The social media giant has adopted a policy banning any statement that promotes or discusses what is derisively known as “conversion therapy” in an online post.
Among other political victories, homosexual activists have denounced so-called “conversion therapy” and successfully lobbied sympathetic state legislatures to ban it on the grounds it harms homosexuals, especially teens, who are vulnerable to suicide and depression.
Anne Paulk, a former lesbian, tells OneNewsNow she and her ministry, Restored Hope Network, are a specific target of the Facebook policy.
It is no secret that ministries similar to Restored Hope have been rocked by Christian leaders who “came out” and denounced their own beliefs, but Paul says her ministry exists for people who want to change. She does not go looking for them.
“It's people who actually seek out our help and we are happy to provide it,” she says, “because I personally experienced this in my own life.”
'Questioning' or 'Queer'
Former homosexuals, lesbians, and transgenders are routinely mocked and denounced by the same "Love Wins" movement that includes "Questioning" in its ever-growing acronym.
"Questioning means someone who is figuring out their gender identity and figuring out how they want to identify their sexual orientation," a spokesman for GLADD, an LGBT group, once told USA Today.
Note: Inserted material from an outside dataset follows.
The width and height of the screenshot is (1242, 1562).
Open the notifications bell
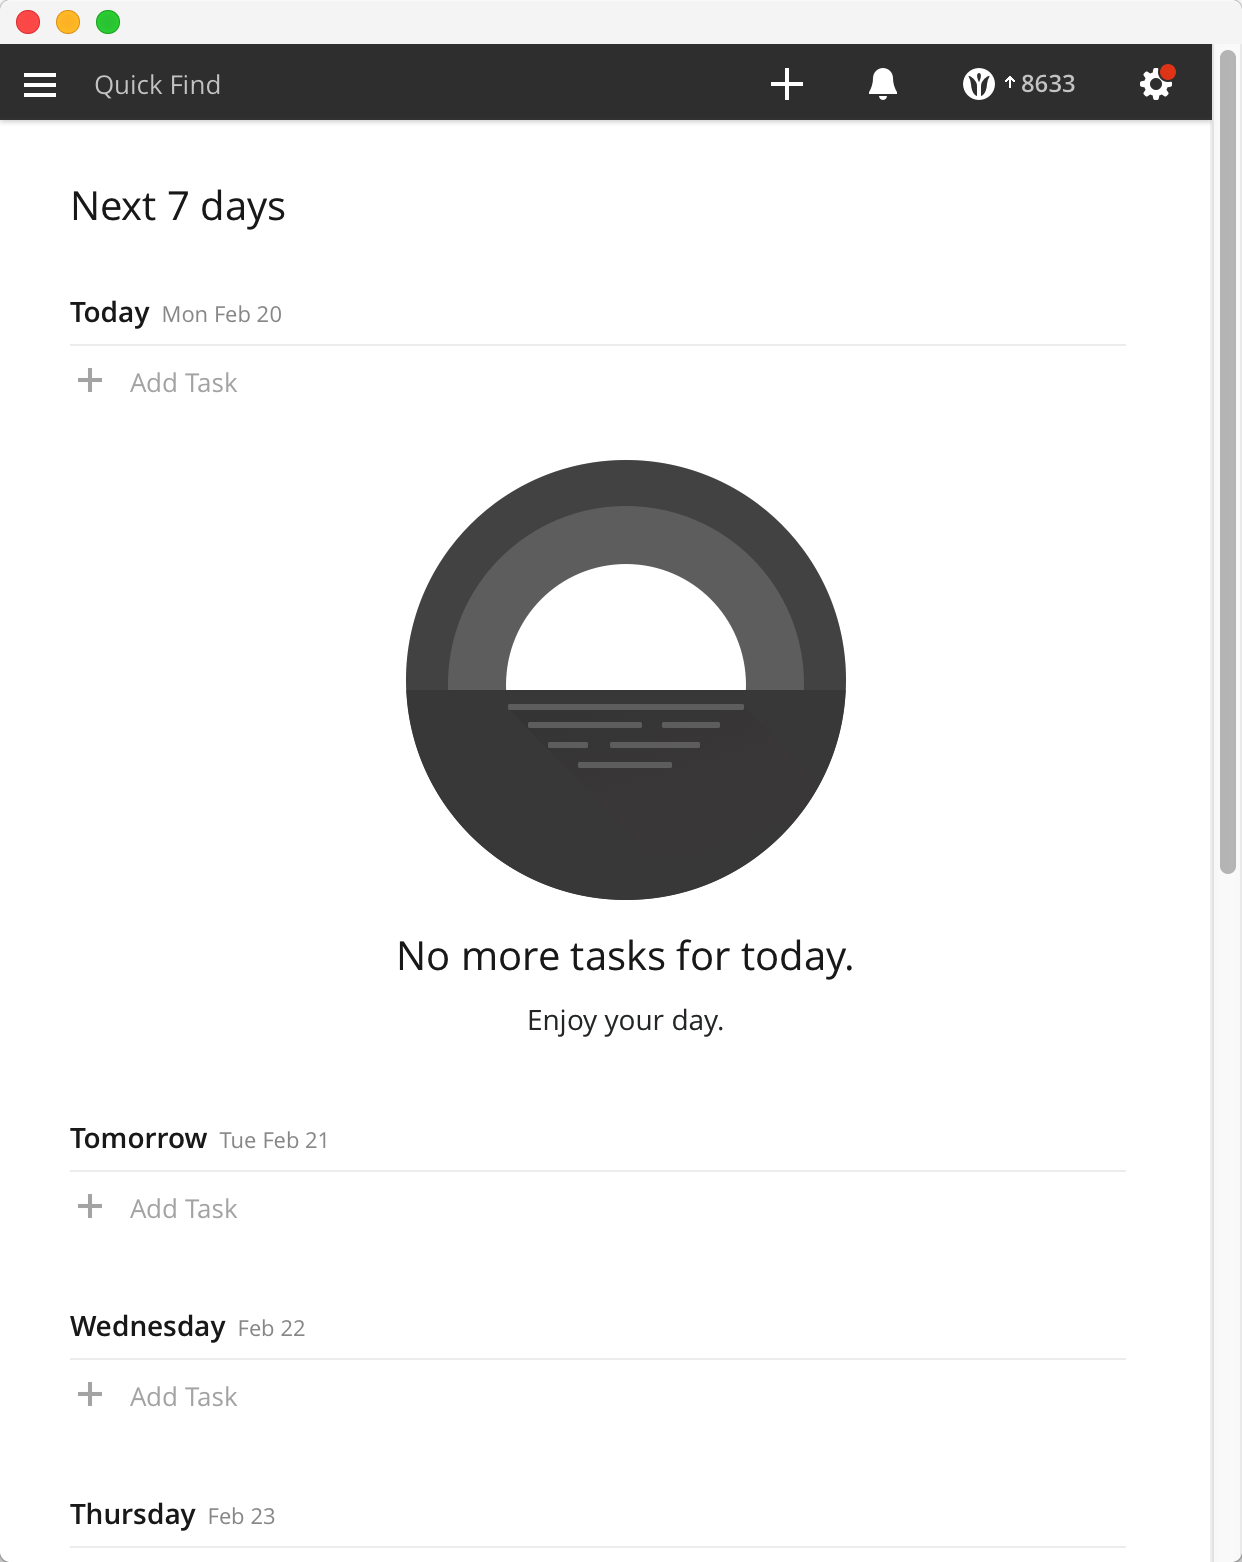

Militant activists often insist, however, that no one can leave homosexuality to become heterosexual, although it is celebrated when a person, especially a married man, deserts his family for another man.
When that man is a minister, the media celebration is often even greater.
The same USA Today story suggested the "Q" can also stand for "Queer," and a second GLADD spokesman insisted that "Queer" means "you are one of those letters, but you could be all of those letters, and not knowing is OK."
There is also the issue of transgenderism, which is relatively new in the LGBTQ movement. The decision to drop homosexuality as a mental illness dates back to the 1970s but the public is not far removed from the politically-charged decision in 2012 to change "gender identity disorder" to "gender dysphoria" in the Manual of Mental Disorders, which is used by the American Psychiatric Association.
Transgender demanded the change to remove the "stigma" of being accused of being mentally ill, even though their suicide rate hovers at 40 percent.
What the Facebook ban is accomplishing, Paulk says, is banning a person's personal freedom to seek help and, in the end, that harms the Church.
“What they're focusing on is removing the right for those who have unwanted same-sex attraction to get help and healing,” she says. “And so it does end up impacting the body of Christ and the gospel itself.”
Paulk tells OneNewsNow she has no illusions Restored Hope can force Facebook to relent, which would mean angering LGBTQ activists on behalf of a ministry they hate. But the social media giant needs to hear from the public anyway, she says.
“Let them know that you don't appreciate cancel culture,” she says, “and their policies to shut down voices.”